The formula for margin of error using the t-distribution is:

Margin of Error = t × (s / √n)

Where:

  • t = critical t-value from the t-distribution table
  • s = sample standard deviation
  • n = sample size

The confidence interval is then calculated as:

Confidence Interval = (x̄ - Margin of Error, x̄ + Margin of Error)

Where x̄ is the sample mean.

Example Calculation

Suppose you have a sample of 15 test scores with a mean of 72 and a standard deviation of 8. You want to calculate a 95% confidence interval for the population mean.

First, calculate the degrees of freedom: df = n - 1 = 14.

Next, find the critical t-value for a 95% confidence level and 14 degrees of freedom from the t-distribution table. This value is approximately 2.145.

Now calculate the margin of error:

Margin of Error = 2.145 × (8 / √15) ≈ 2.145 × 1.565 ≈ 3.50

The 95% confidence interval is then:

(72 - 3.50, 72 + 3.50) = (68.50, 75.50)

This means we are 95% confident that the true population mean test score falls between 68.50 and 75.50.

Interpreting Results

When interpreting the margin of error and confidence interval:

  • Smaller margins of error indicate more precise estimates
  • Larger sample sizes generally result in smaller margins of error
  • A 95% confidence interval means there's a 95% probability that the interval contains the true population parameter
  • Always consider the context when interpreting results

Note: The t-distribution is most appropriate when the sample size is small and the population standard deviation is unknown. For larger samples (n ≥ 30), the normal distribution (z-distribution) is often used instead.

FAQ

When should I use the t-distribution instead of the normal distribution?
Use the t-distribution when your sample size is small (typically n < 30) and you don't know the population standard deviation. For larger samples, the normal distribution is more appropriate.
What does a 95% confidence level mean?
A 95% confidence level means that if you were to take 100 different samples and calculate 95% confidence intervals for each, you would expect approximately 95 of those intervals to contain the true population parameter.
How does sample size affect the margin of error?
Larger sample sizes generally result in smaller margins of error because they provide more information about the population.
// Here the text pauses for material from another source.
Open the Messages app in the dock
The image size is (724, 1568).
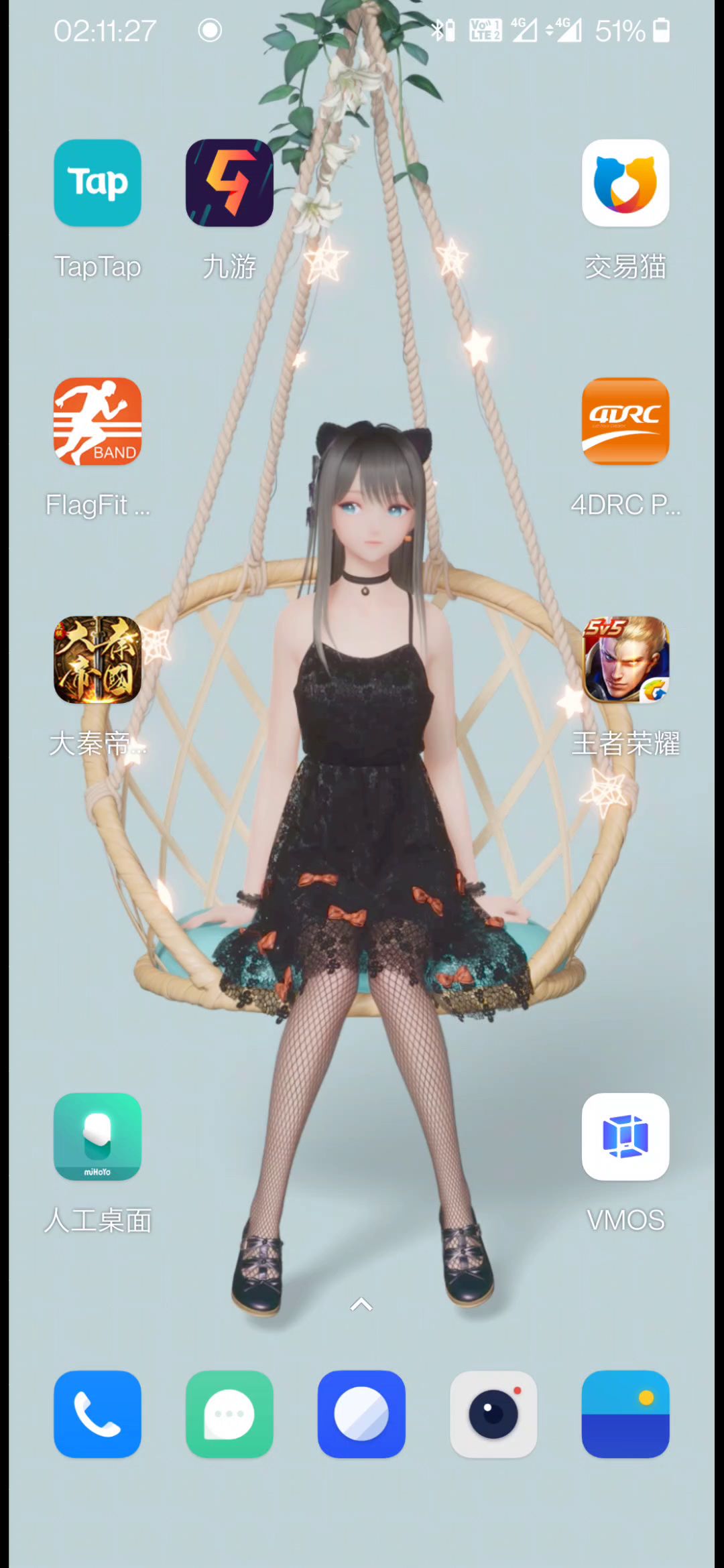[x=229, y=1414]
The margin of error decreases as the square root of the sample size increases.
What if my sample size is very small?
With very small sample sizes (n < 5), the t-distribution may not be appropriate, and other methods like Bayesian statistics might be more suitable. Always consider the appropriateness of your statistical method based on your sample size.
Can I use this calculator for proportions instead of means?
This calculator is specifically designed for calculating margins of error for means using the t-distribution. For proportions, you would use a different formula involving the standard error of the proportion and the appropriate critical value from the normal distribution.